If the national real estate market collapses in China, it would be disastrous not just for China but for the entire world economy, risking a third wave of the global crisis that began with the U.S. financial collapse and worsened with the Euro crisis. Is Phoenix Island an outlier, a crazy market so extreme that it tells us little about China? Is it the start of a major but recoverable setback? Or, in the worst-case scenario, is it the beginning of the end for China’s astounding 20 years of miraculous economic growth?

In some ways (but not all), China is even more exposed to the dangers of a real estate collapse than America was. Washington Post business reporter Jia Lynn Yang pointed out last fall that urban housing stock constituted 41 percent of Chinese household wealth of 2011. The number was 26 percent in the U.S. In other words, Chinese families tend to invest almost twice as much of their money in urban real estate than do American families. So, if you thought Americans were hit hard when that real estate suddenly lost value, it could be even worse for Chinese, who also tend to put much more of their earnings into long-term investments than do Americans. That said, it would also take a bigger drop in prices for the market to collapse, as Chinese buyers tend to put down larger down payments.

And here’s the really scary number: 13 percent of Chinese GDP in 2011 came from real estate investment. 13 percent! If that investment stalls abruptly, as it did in Phoenix Island, the rest of the Chinese economy could follow. That could cause political instability in China and, much more certainly, would set back the global economy.
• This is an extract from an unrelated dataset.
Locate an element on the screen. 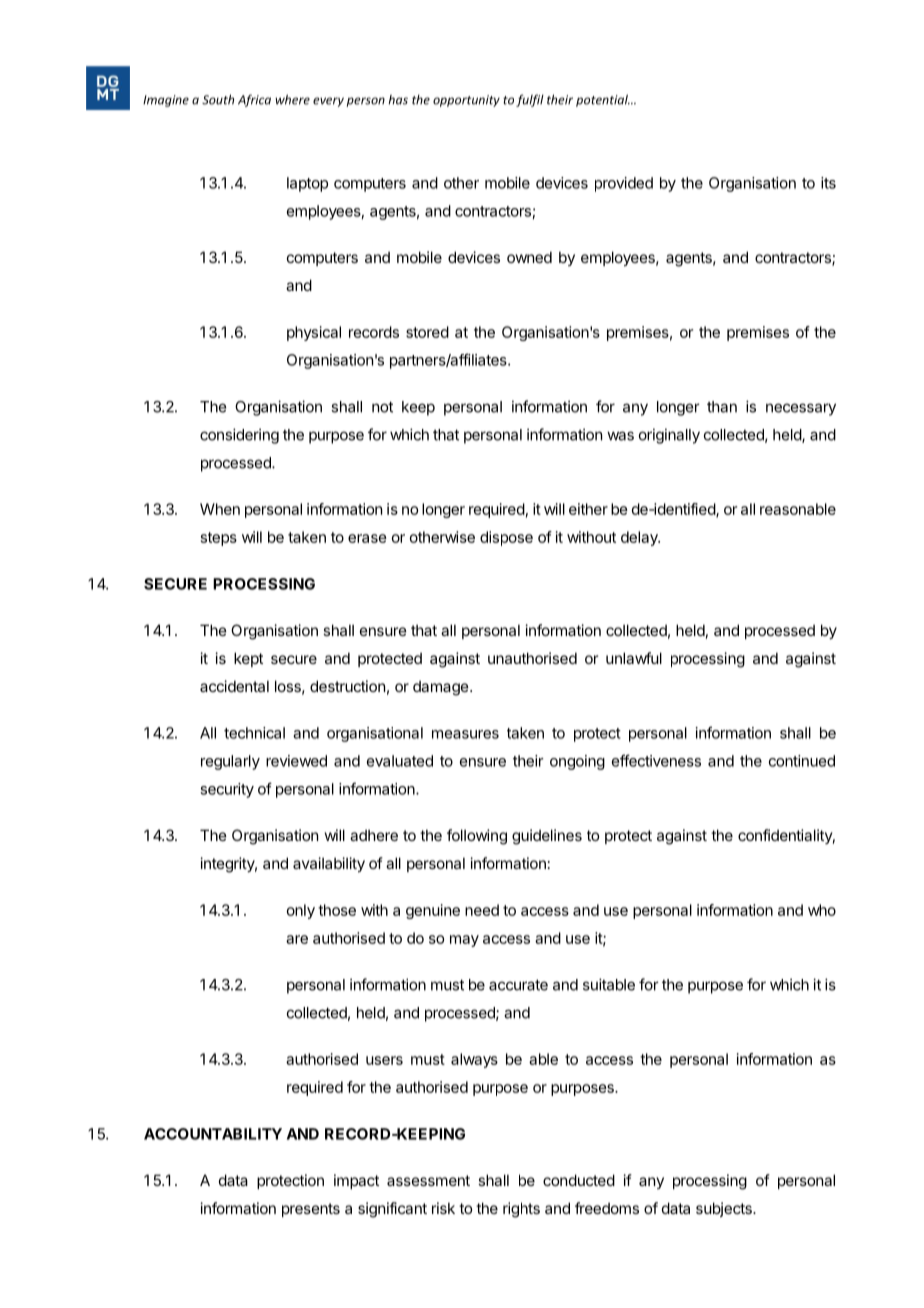 Image resolution: width=924 pixels, height=1308 pixels. When is located at coordinates (220, 509).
The problem is that the Chinese tend to put their money in real estate because they perceive it as a safe and reliable investment. This drives up prices, which leads more Chinese to invest, which drives up prices more. But because people are treating housing as an investment, the market is artificially inflated. People buy apartments but don’t live in them. One day, it’s possible that Chinese consumers will wake up and decide that those investment apartments aren’t such safe investments after all, or maybe they’ll just need to free up the cash they used to buy them, at which point they’ll want to start selling. That will lead prices to drop, perhaps catastrophically. If you’re a standard Chinese family with 41 percent of your money tied up in real estate and that real estate loses more than half of its value, as it did in Phoenix City, then it’s like a whole bunch of your money just disappeared.

I asked Patrick Chovanec, whose economics teaching at China’s prestigious Tsinghua University has made him a respected and much-cited source on China’s economy, how we would know if the Chinese real estate bubble was bursting. In other words, when do we start panicking?

“As long as the money supply keeps expanding aggressively (15%+ per year), and people (absent alternatives) are willing to plow that money into real estate and hold it, this [real estate market] can persist for some time,” Chovanec explains in an e-mail. “But when the flow of new money slows — either because of the need to rein in inflation, including housing inflation, or the need to roll over and refinance bad debt (often at rising rates of interest) — the whole thing begins to unravel.”

Is Phoenix Island, in Florida-like Hainan province, the beginning of the end? Chovanec writes, “Some of the quotes (besides mine) in the article suggest this could be happening in Hainan — we’ll have to wait and find out if that is what’s happening, and whether it signifies a broader deleveraging that would have implications beyond Hainan.”

How, I asked Chovanec, would the market actually collapse, if it does? It turns out that, because China’s economy is so “opaque” – much of the action happens informally, which makes it really hard to watch for indicators – the market basically collapses when Chinese consumers believe it is collapsing. Here’s Chovanec, with my emphasis added:

It’s very very hard to tell. First of all, because so much financing has gone outside the banking system, the standard measures of money supply (M1, M2) don’t tell us very much any more about the amount of “money” (i.e., credit) in the Chinese economy. Most of the credit expansion we’re seeing is off balance sheet. In fact, a lot of credit growth that we’re seeing is inter-company or buyer credit — companies pretending they have sales when in fact they may or may not ever get paid.

Second, it’s hard to tell how much of that credit expansion is being “eaten up” by the need to roll over bad debt at interest, rather than financing new investment. That’s where the real crunch comes, and why we’re seeing, consistently, the returns (in terms of GDP growth) to credit expansion decline. In other words, it takes more and more credit expansion to deliver less and less economic growth — less bang for the buck.

So it’s an opaque process that depends, in large part, on the willingness of everyone to believe that they will, somehow, get paid in the end. If that ever comes into doubt, credit suddenly disappears and everyone rushes to cash out, and there isn’t enough cash to meet all claims. I don’t know if and when that will happen, but even if it never happens, the dependence on credit expansion to roll over more and more bad debt inevitably puts a squeeze on growth.

As long as Chinese consumers wake up every morning feeling basically okay about having 41 percent of their money invested in real estate, we’re probably okay. But if they start to change their minds, whether for political or economic reasons or out of sheer panic, the Chinese economy is not ready to cash them out. It would be like a run on the bank, except that the bank is an overinflated real estate market that’s worth 13 percent of the 2011 GDP of the world’s second-largest economy.

A real estate collapse in little Phoenix Island or in less-little Hainan is probably not the starter pistol for that bank run, unless Chinese consumers decide it is, in which case it is.